Interestingly, even nations who did legitimately fit into this narrow mould of high oil revenues and low populations, are abandoning what is now considered to be a flawed model. Thus, the imperative for Nigeria was even more urgent. Nigeria recalibrated its target peer group from the oil economies to the ‘oil plus’ economies such as Mexico and Egypt. This new peer group have diversified economies and tax to GDP ratios of 20 per cent and 16 per cent, respectively, compared to Nigeria’s 6 per cent. Consequently, the change mantra had to be urgently applied to revenue mobilisation.
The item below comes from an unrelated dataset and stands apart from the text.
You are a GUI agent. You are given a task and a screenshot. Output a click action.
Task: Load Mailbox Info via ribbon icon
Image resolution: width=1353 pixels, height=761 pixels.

Analysis of the data suggests that revenue mobilisation is potentially the master key to unlocking Nigeria’s huge growth potential by funding its ailing infrastructure including roads, power and rail. A cursory look at the effective tax rates paid by the huge multinational and local operators, as well as the data on illicit financial flows, indicates a pattern of systematic tax evasion at all levels. Recent statistics released by the Federal Ministry of Finance showed that Nigeria has just 14 million active tax payers from an economically active base of 70 million. Over 95 per cent of these are salary earners in the formal sector, just 241 persons paid personal income taxes of N20 million (US$65,573.77) in 2016.
Taxing the high networth and Nigeria’s huge community of entrepreneurs constitutes a critical but yet attainable target. The statistics for corporate tax payment shows the debilitating effects of base erosion and profit shifting as well as abuse of an overly generous tax incentive and duty waiver system. The historical government apathy towards revenue mobilisation is one of the effects of the mistaken identity that saw Nigeria perceive itself as an oil economy. This Administration is determined to correct this identity crisis and all its concomitant effects.
In that spirit, we launched an ongoing and well received, tax amnesty, ‘The Voluntary Asset and Income Declaration Scheme’ (VAIDS) is affording a nine-month window for Nigerian tax payer’s, both corporate and individual, to regularise their tax status in exchange for a guarantee of no interest, penalties, tax investigation or further audit. This amnesty follows successful initiatives in a number of countries, where tax evasion is a problem, such as Indonesia, Argentina, South Africa and India. It has been programmed to end just as the Automatic Exchange of Information, which will provide Nigerian tax authorities with unprecedented levels of information on offshore assets, becomes effective.
The initial signs suggest that Nigerians are responding positively to the new revenue narrative. Despite the emergence from a recession, tax revenues are showing early signs of growth. VAT shows 18.97 per cent year on year improvement. Over 800,000 companies, including some Government contractors, that have never paid taxes have already been identified and are being audited. This is an unprecedented initiative that entails cooperation between Federal and State Governments. The Federal Ministry of Finance has also commenced a database project that combines data from the various arms of government including bank records, property and company ownership, and customs records to create accurate profiles of those liable to pay taxes. The Ministry has also placed one of the world’s premier private investigation agencies on retainership to trace overseas assets.
Changing the Nigerian economic psyche is not an easy task. By its nature, tax mobilisation risks the popularity of any Government, but the present Administration understands that the short term lure of political expediency must give way to the long term best interests of Africa’s largest economy. Her energetic, young and growing population are deserving of the chance to experience a truly transformed, sustainable and growing economy.
Adeosun is Nigeria’s minister of Finance.